The Story of the War Memorial

In the centenary year of the World War One Armistice, Unlocking Warwick has launched a major project to find the stories behind the 358 names on the war memorial in Church Street, commemorating those from Warwick who did not return from WWI. 

The special website is building up personal information about The Fallen, and has a lot of features about Warwick and the Great War.

By coincidence, Ross Jones who lives in Warwick had just completed an assignment about World War One war memorials for a PGCert in Historical Studies at the University of Oxford. When he heard about our project, he offered to contribute this story about the Warwick War Memorial and its unveiling in 1921.
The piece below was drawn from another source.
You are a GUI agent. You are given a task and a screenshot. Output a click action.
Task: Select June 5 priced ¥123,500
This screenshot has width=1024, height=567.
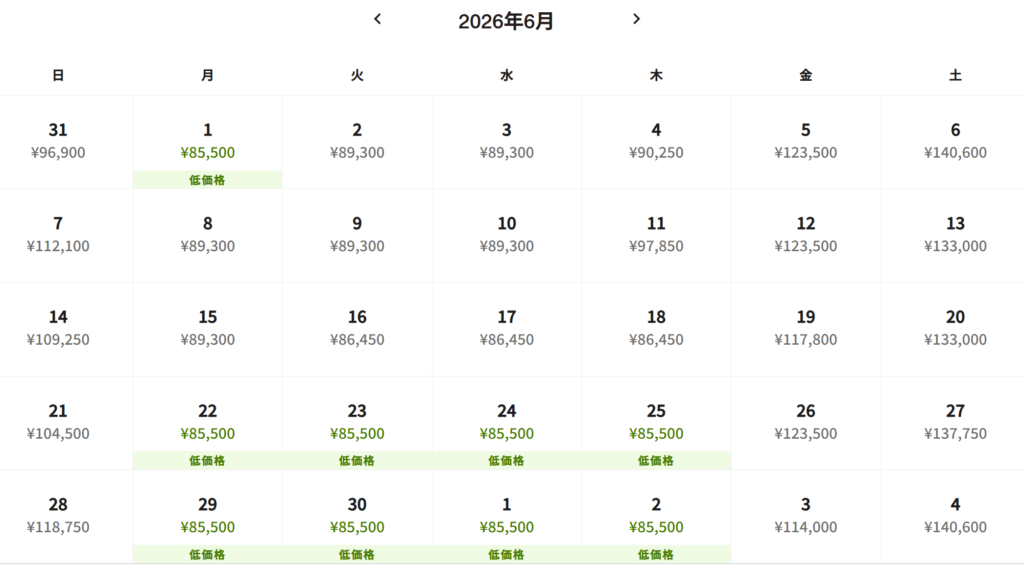[805, 141]
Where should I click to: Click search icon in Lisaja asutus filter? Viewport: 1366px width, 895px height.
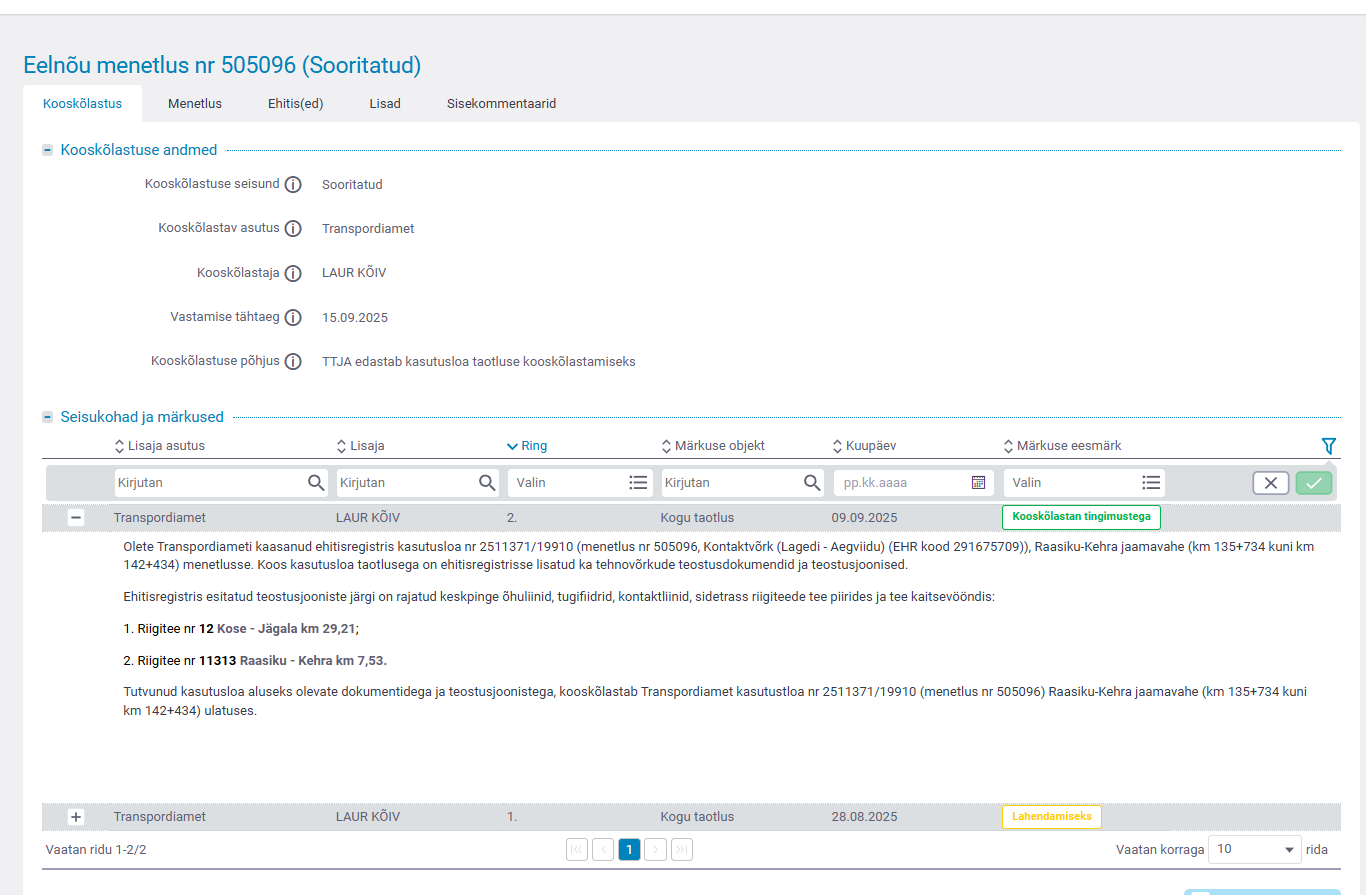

Acts of Great War Commemoration – The Unveiling of the Warwick War Memorial

November 2018 will mark the centenary of the end of the Great War. During this conflict, the population of Warwick made significant contributions to the war effort; by 1916, over 1,300 men from a town of around 12,000 are recorded as serving in the armed forces, whilst women became increasingly engaged in a variety of labour-intensive industries. Additionally, a recent study has suggested that, in the majority of cases, conscientious objectors from South-Warwickshire were assigned non-combatant roles, serving overseas in supply, transport and medical services.

Across the UK, commemorative architecture continues to impress the level of involvement on a national level. Throughout Britain there are reckoned to be over 50,000 memorials dedicated to the First World War, sentinels of history that reflect how different communities have remembered and processed the events of total warfare.

In Warwick, the Great War memorial on Church Street takes the form of an ‘Eleanor Cross’. It is finished in a fourteenth-century gothic style intended to emulate the appearance of the Beauchamp Chapel at the neighbouring Collegiate Church of St Mary’s. It was built first and foremost to acknowledge the sacrifice of local individuals who died during the conflict. Yet it also serves as an expression of civic pride, testifying to the part the people of this small town played in the world’s first global conflagration.

Warwick’s strikingly egalitarian Great War Memorial is located in a public space on a wide street. It is accessible from all sides and the four bronze plaques listing the names of the fallen are fixed at eye-level. A reading of these names is unhindered by any barrier and the honour rolls make no distinction between rank, choosing instead to list the dead alphabetically. The presence of Christian iconography is also limited* which helps to create a more inclusive and minimalist aesthetic.

In many ways this reflects the broad patronage the monument received. Roughly £2000 was needed to complete the design and this was raised through public subscription. Over 140 individual donations are listed in the account book for the memorial with poor and rich alike sharing the pages. One notable contribution came from resident magnate ‘Lord Brooke’ who gave £25 on July 8th 1921. The account was finally settled in 1923 when mayor and former councillor, Dr H. Tibbits, paid off the remaining deficit of £21-12-11d.

Initially the monument was to be unveiled on Thursday 7th July 1921, but the date was later fixed for Sunday 10th at 4pm. This may have been to coincide with the unveiling of the Kineton Wayside Cross Memorial earlier that day, or perhaps because the Sabbath was deemed more suitable for such an occasion. By the early afternoon, it is recorded that ‘hundreds of people began to flock into Church Street to pay homage to those who sacrificed all that we might live.’ 

At 3:15pm, members of the Warwick branch of the Comrades of the Great War gathered in uniform at the Pageant House Garden in preparation for a parade led by Brigadier-General Wiggin. Shortly afterwards veterans of the Lord Leycester Hospital and members of the Warwick Corporation made their way to the memorial in time for the appearance of St Mary’s choristers and clergy, who gathered alongside non-conformist ministers for the ceremony. In the summer heat, Lord Algernon Percy addressed a crowd of some 5,000 people before pulling a cord, causing a Union Jack flag to fall aside and reveal a monument that appeared much the same as it does today.

Though inspiration for the project drew from one of the darker periods of human history, an examination of this memorial, nearly one hundred years after its unveiling, reveals much about the nature of commemoration. As well as impressing the importance of remembrance, the unveiling ceremony also promoted edifying notions of reconciliation and self-improvement. On the 10th July 1921, the townsfolk of Warwick were able to overcome adversity and honour their dead by realising a project that still attracts hundreds if not thousands of visitors each year.

* It had been the original intention of lead architect, Mr C. E Bateman, to fill the niches of the third stage with figures of saints. St George, representing the English soldiery, would have faced south, St Nicholas, the patron saint of sailors, west towards the Atlantic and St. Michael, the archangel, northward towards St Mary’s spire. Finally, the figure of Joan of Arc would have looked east, perpetuating the importance of the role women played in the conflict.